Out of around 75 firms listed under the offset clause, the makers of Rafale, Dassault Aviation, was allowed to choose any company it wants for France to invest the said amount, the deal stated.
"Yes, of course. We will see how we can carry forward with the 'Make in India' initiative. We are open to manufacturing Rafales in India" Dassault CEO
India Begins Manufacturing Parts for Rafale Fighter Jets in Nagpur
At present, French manufacturers are executing the order for 36 jets and investing 50% of the €7.8 billion contract price in the Indian aerospace and defense sectors as part of the offsets clause, with a factory in partnership with Reliance Defence at Nagpur also geared to produce the Falcon executive jets.
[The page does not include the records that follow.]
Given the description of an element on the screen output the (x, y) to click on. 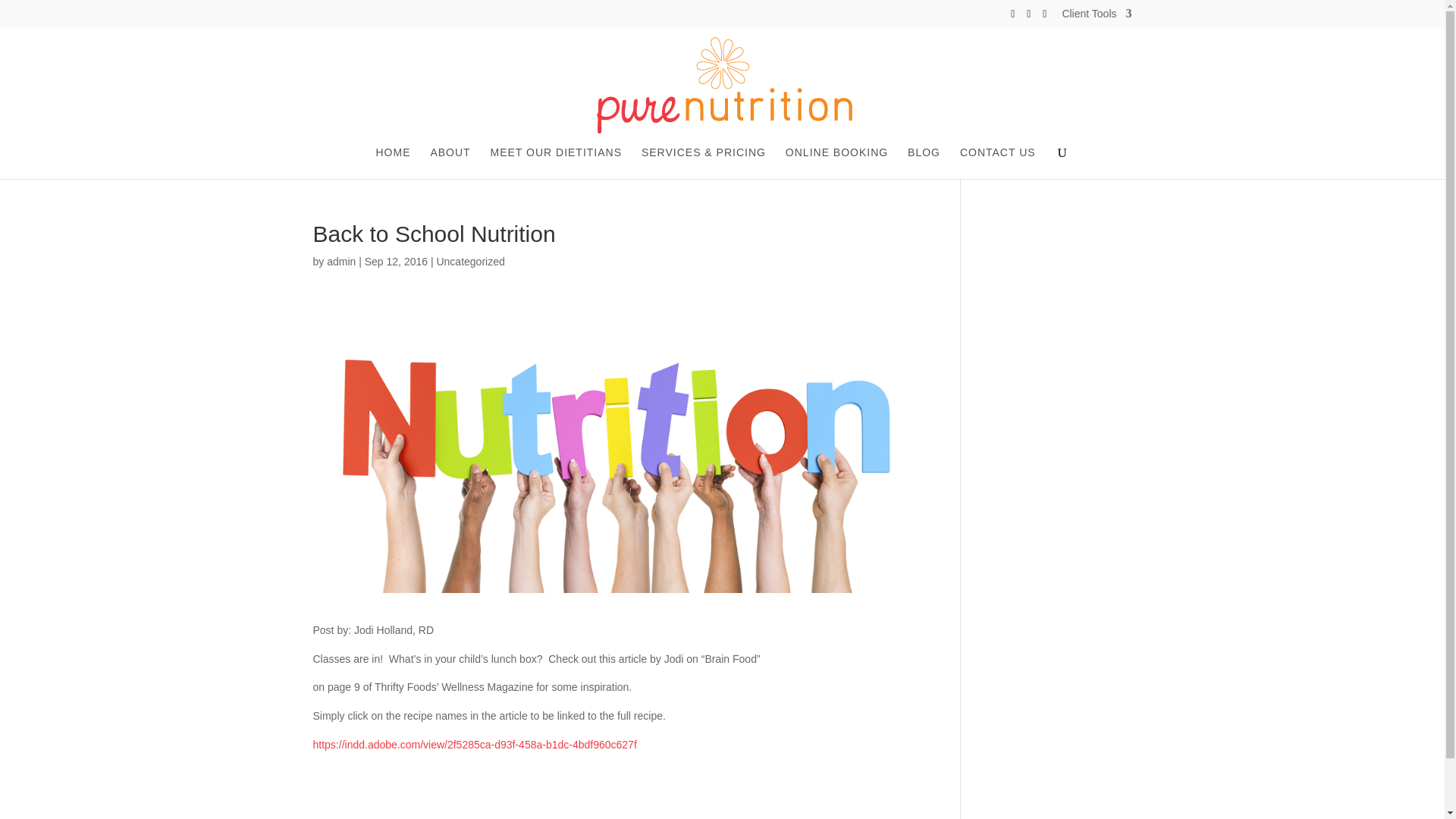
Client Tools (1096, 16)
ABOUT (449, 163)
MEET OUR DIETITIANS (555, 163)
HOME (392, 163)
admin (340, 261)
BLOG (923, 163)
Uncategorized (469, 261)
CONTACT US (997, 163)
ONLINE BOOKING (837, 163)
Posts by admin (340, 261)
The Nagpur facility of Dassault Reliance Aerospace Limited (DRAL) was initially making only cockpits for the French manufacturer’s Falcon business jets, besides other parts. The facility was only meant to manufacture components for Falcon jets and not for the Rafale jets.
The first set of doors that cover the twin engines of the fighter jets has come out of the Nagpur facility, which is a joint venture of Anil Ambani’s Reliance Defence and French firm Dassault Aviation.
HAL back on Rafale Radar talks on for making jets in India
French aircraft manufacturer Dassault and state-owned Hindustan Aeronautics Limited (HAL) have worked most recently on a $2.1 b deal to upgrade IAF’s Mirage 2000 fleet.
While the contours of a possible partnership have not been finalized, those detailed discussions have taken place on how HAL facilities and expertise could be used for the next round of localization when more jets.